名古屋南民商でも5月の相談会に約60人が参加。平岡充典事務局長は「ネットを使い慣れていない60~70代は申請画面にメールアドレスを入力し仮登録するところから苦労している」と話します。
書類「不備」とする受付担当者への違和感も指摘します。「白色の確定申告の写真を添付している人に青色申告の内容を求めるものもあり、一体どこを見ているのかと思う」
昭和天白瑞穂民商の中島達也事務局長は、「『通帳や免許が読み取れない』など添付書類の『不備』を指摘されるケースもある。支給が遅れ、資金繰りの見通しが立たない業者も出てきている。手続きを簡素化して迅速に支給してほしい」と話します。

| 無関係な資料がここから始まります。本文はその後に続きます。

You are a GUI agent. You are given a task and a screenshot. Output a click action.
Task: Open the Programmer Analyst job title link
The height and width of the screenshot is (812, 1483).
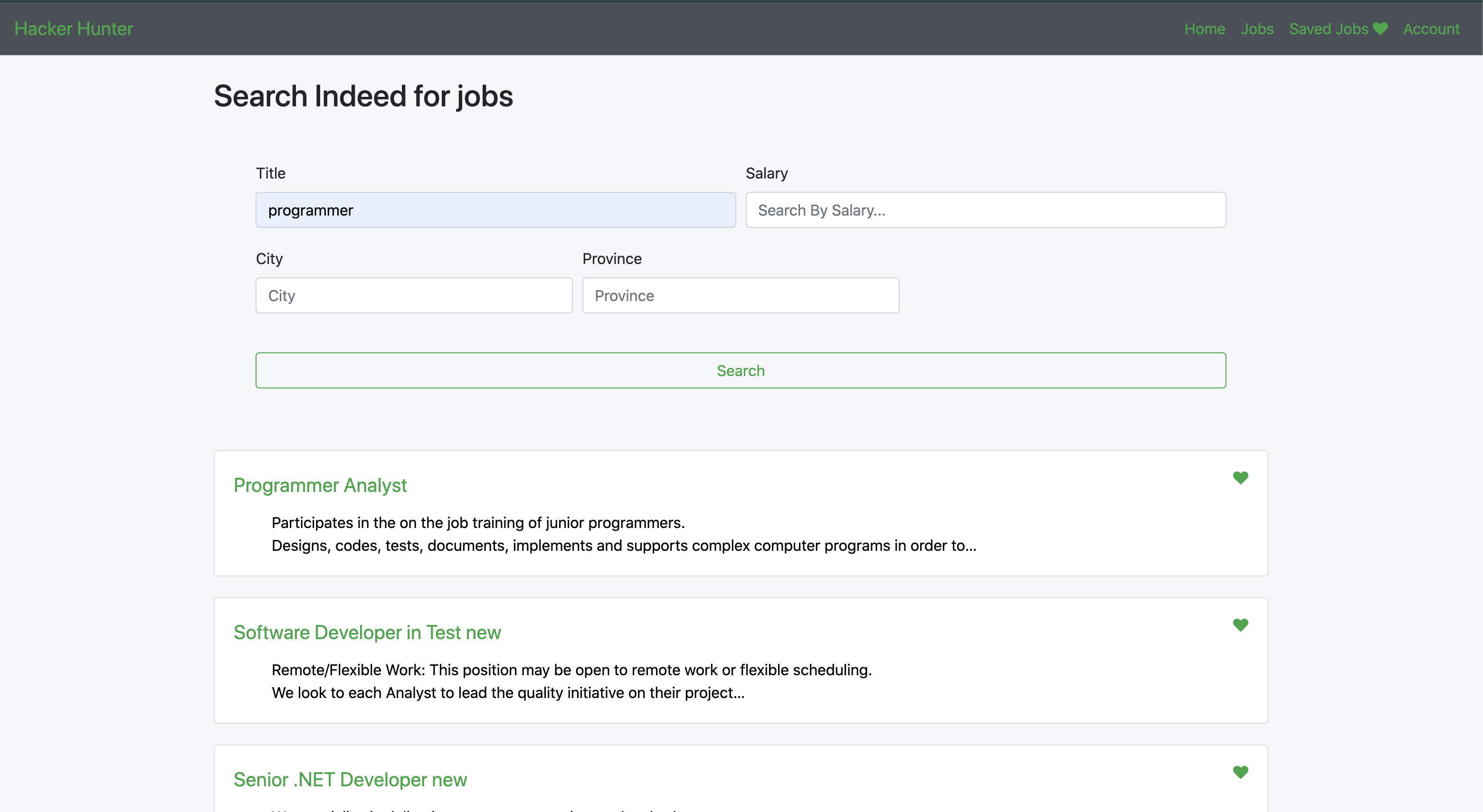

中区で「沖縄居酒屋ゆいゆい」を営む大城節子さん(66)は、持続化給付金が6月初旬に入金されましたが「ほとんど消費税の支払いに消えていく」と話します。月32万円の家賃を支払い続ける当面の資金を確保するために日本公庫の貸し付けも申請中です。「店を続けていくために家賃補助などの継続した給付をしてほしい」
実態に見合う制度拡充こそ
日本共産党愛知県委員会の新型コロナウイルス対策本部は、切実な中小業者の声を受け、専門家が持続化給付金の申請相談に応じる相談日を週2回開く予定です。須山初美本部長(副委員長)は、「持続化給付金を知らなかったり、対象にならないと申請を諦めたり、申請に至らないけれど生活が困窮している人もいます。中小業者が利用できる制度を知らせるとともに、対象拡大や早急な給付など実態に見合った制度の拡充を求めていきたい」と話します。